10日の夕方、食堂でチームメイトと話している千里に手を振って選手村を出る。そしてゲートを出て赤羽駅まで行き、新幹線で大阪に戻った。
自宅に戻ってから、食糧が何もなかったことに気付く。それでコンビニにでも行ってこようとマンションを出て道を歩いていたらそばで車が停まる音がする。
「ね?もしかして貴司君?」
「善美ちゃん?」
「久しぶりね〜」
彼女は中学時代のガールフレンドだが、デートしようとした所を千里に阻止されたことがある。
その場でふたりはしばし車の中と外とで話していたのだが、そこに駐車監視員がやってくる。この通りは駐停車禁止だ。
「すみません。すぐ出します」
と善美は言う。
「貴司君、乗ってよ」
「うん」
それで貴司は善美の運転するジャガーXFに乗ってしまったのであった。
千里たちの国内の合宿は一応20日までで、21日朝にはみんなでバスで移動して成田空港に向かった。21日から合宿の始まる貴司たち男子代表とは入れ違いになる。そしてイスタンブール行き飛行機に乗り込んだ
NRT 6/21(Thu) 13:30 (TK51) 19:30 IST (12h00m)
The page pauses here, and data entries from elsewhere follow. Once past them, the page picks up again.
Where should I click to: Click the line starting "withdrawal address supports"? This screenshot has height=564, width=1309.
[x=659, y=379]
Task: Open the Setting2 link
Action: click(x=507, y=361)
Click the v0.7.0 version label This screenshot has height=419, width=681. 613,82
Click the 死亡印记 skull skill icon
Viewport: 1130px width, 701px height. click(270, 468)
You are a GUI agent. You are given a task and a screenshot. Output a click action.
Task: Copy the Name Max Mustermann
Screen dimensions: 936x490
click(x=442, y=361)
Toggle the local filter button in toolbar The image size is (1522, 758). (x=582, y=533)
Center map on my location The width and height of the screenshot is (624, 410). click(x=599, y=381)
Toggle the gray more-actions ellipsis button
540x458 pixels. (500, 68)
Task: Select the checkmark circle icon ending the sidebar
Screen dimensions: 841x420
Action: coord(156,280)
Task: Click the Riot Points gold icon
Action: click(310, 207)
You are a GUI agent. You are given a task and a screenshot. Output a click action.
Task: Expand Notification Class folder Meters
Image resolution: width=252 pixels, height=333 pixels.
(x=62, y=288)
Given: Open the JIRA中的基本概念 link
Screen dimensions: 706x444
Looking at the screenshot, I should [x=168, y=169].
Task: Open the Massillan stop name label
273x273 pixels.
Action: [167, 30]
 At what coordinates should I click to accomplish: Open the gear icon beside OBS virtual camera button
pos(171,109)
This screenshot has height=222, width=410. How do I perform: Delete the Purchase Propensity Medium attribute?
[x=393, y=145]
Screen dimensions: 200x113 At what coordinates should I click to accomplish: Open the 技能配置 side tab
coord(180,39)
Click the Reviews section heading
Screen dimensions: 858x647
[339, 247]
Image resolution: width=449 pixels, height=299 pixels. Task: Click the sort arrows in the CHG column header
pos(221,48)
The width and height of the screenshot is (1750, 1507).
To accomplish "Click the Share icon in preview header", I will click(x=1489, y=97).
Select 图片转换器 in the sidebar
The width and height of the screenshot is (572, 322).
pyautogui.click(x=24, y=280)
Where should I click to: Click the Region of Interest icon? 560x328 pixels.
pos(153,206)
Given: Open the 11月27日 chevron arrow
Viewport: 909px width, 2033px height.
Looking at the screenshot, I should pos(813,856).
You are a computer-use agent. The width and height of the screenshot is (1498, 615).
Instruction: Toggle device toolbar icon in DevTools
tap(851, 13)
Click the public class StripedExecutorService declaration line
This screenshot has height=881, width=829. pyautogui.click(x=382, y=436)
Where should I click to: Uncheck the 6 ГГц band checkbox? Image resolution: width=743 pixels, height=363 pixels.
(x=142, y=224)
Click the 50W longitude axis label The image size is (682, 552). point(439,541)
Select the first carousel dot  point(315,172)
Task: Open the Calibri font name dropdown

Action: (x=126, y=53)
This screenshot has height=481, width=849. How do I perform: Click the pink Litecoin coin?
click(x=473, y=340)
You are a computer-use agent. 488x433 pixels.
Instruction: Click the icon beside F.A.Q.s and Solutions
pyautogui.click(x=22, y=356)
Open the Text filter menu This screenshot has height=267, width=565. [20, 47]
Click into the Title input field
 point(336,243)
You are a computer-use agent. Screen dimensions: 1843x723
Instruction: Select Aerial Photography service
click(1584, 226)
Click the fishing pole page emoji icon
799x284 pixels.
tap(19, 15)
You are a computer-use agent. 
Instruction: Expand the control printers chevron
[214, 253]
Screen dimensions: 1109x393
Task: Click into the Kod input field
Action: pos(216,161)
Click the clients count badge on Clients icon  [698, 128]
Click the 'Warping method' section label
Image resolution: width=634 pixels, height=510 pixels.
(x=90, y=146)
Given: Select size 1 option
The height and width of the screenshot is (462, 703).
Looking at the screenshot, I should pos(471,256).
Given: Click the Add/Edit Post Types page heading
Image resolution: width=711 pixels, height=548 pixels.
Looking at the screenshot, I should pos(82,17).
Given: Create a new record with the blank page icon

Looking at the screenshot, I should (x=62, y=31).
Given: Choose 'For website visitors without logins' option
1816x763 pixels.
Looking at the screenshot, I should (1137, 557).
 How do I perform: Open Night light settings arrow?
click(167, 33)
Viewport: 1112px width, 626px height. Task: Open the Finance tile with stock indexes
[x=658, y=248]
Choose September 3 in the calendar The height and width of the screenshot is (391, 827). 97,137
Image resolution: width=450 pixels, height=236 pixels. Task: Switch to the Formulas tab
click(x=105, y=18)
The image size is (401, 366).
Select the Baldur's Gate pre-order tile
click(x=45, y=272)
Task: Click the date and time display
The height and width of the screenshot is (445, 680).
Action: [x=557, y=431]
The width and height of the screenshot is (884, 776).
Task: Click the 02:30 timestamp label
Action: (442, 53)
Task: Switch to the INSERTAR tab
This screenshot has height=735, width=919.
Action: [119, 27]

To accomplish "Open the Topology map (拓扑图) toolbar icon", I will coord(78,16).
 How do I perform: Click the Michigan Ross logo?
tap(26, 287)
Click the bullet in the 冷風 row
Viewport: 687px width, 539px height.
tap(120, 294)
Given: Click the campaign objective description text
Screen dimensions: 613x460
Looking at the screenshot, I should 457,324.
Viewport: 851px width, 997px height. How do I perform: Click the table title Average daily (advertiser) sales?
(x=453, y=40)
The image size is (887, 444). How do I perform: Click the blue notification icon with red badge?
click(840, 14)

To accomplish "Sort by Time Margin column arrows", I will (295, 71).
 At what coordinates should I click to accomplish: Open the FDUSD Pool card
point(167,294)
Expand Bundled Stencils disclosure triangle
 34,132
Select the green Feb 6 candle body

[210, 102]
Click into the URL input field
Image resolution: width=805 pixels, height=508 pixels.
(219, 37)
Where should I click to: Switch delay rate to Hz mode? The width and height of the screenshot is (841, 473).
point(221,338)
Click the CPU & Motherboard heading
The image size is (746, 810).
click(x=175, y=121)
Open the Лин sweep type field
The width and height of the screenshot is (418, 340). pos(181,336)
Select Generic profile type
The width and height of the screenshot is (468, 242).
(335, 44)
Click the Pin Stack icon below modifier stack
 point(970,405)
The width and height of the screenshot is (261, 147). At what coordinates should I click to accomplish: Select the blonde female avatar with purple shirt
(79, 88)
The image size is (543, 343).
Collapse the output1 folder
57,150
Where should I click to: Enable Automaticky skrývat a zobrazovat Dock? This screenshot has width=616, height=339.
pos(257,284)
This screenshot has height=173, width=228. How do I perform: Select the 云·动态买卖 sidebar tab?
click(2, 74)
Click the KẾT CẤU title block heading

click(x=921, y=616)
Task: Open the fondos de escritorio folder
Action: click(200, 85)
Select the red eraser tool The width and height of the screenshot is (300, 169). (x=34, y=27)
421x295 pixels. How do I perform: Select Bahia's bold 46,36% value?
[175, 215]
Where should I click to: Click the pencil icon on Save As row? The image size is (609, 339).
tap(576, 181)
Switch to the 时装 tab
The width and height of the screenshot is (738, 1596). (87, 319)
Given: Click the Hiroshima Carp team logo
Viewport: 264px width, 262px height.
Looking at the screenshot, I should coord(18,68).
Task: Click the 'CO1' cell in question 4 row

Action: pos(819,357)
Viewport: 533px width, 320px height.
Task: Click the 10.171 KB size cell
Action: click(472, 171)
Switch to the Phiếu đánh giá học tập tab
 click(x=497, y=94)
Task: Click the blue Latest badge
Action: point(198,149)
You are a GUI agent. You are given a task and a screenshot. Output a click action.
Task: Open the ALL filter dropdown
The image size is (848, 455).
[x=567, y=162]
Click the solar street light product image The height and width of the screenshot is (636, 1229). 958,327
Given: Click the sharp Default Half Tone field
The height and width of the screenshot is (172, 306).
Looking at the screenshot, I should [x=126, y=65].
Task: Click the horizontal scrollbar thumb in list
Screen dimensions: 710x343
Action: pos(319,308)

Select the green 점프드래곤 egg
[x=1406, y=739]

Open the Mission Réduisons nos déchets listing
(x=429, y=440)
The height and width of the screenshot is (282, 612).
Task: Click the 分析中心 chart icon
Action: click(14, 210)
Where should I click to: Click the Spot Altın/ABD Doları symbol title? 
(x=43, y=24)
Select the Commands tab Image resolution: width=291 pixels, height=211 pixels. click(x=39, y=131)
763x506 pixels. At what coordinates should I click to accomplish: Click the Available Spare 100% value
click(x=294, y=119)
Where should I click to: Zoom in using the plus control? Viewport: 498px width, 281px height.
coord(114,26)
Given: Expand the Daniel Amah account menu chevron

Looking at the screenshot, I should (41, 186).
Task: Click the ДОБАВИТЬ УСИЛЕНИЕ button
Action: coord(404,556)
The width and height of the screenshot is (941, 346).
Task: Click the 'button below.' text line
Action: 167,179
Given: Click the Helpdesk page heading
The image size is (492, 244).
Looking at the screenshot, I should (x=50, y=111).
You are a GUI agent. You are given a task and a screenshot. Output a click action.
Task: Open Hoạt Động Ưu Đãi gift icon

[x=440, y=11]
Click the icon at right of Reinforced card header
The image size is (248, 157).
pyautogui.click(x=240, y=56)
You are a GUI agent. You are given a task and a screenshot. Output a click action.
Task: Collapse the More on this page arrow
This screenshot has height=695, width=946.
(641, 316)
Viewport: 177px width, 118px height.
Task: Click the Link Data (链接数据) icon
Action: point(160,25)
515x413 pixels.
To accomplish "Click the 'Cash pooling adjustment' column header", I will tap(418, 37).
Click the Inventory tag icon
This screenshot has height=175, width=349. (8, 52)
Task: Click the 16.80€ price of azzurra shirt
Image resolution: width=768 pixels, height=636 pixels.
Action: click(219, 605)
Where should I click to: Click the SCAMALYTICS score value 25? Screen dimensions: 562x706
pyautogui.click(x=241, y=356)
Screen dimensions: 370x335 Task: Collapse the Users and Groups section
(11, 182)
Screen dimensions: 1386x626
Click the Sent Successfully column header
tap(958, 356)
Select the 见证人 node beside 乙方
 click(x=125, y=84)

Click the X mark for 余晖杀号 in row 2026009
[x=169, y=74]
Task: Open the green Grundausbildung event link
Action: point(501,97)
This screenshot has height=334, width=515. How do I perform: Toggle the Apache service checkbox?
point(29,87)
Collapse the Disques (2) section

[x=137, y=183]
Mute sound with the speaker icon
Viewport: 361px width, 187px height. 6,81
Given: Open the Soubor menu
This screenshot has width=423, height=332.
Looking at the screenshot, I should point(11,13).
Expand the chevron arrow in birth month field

IST 23:00 (TK2186) 0:05 ESB (1h05m)
ESBはアンカラのエセンボーア国際空港(Esenbogha International Airport)である。ちなみに現代トルコ語のgh(ğ)は「ほぼ無音」である。末尾に置かれた時に直前の母音を長音化するだけである。
飛行機は本当は11:40発だったのが1時間50分遅れで13:30発になったので到着も17:45の予定が19:30になった。国内便も20:00のに乗る予定が23:00になり、到着したのは現地時刻で0:05. 半月前までいた時と同様に6時間の時差があるので到着時刻は日本では朝6時である。みんな眠いので、そのままベッドに直行する子が多かった。
翌6月22日から24日まで市内の中学校の体育館を借りて調整と練習をした。この練習もずっとアシスタントコーチのシリル・デハーネが指導していた。24日の夕方、やっとヘッドコーチのジーモン・ハイネンが現れる。そして最終的な日本代表12名を発表した。
PG 羽良口英子(1982) 武藤博美(1983) 富美山史織(1981)
SG 三木エレン(1975)
SF 広川妙子(1984) 早船和子(1982)
PF 横山温美(1983) 高梁王子(1992) 吉野美夢(1984) 宮本睦美(1981)
C 馬田恵子(1985) 黒江咲子(1981)
「メンバーに入らなかった花園さん、佐藤さん、村山さん、石川(美樹)さんも、練習相手としてこちらに留まってください」
とチームに同行しているバスケ協会理事の鰥臣さんが言うので、亜津子が代表して「はい、練習相手として少しでも力になりたいと思います」と言った。亜津子も玲央美も千里も予想していた選考なので、ショックではあったものの仕方ないという気分だが、美樹はかなりの衝撃を受けている感じだった。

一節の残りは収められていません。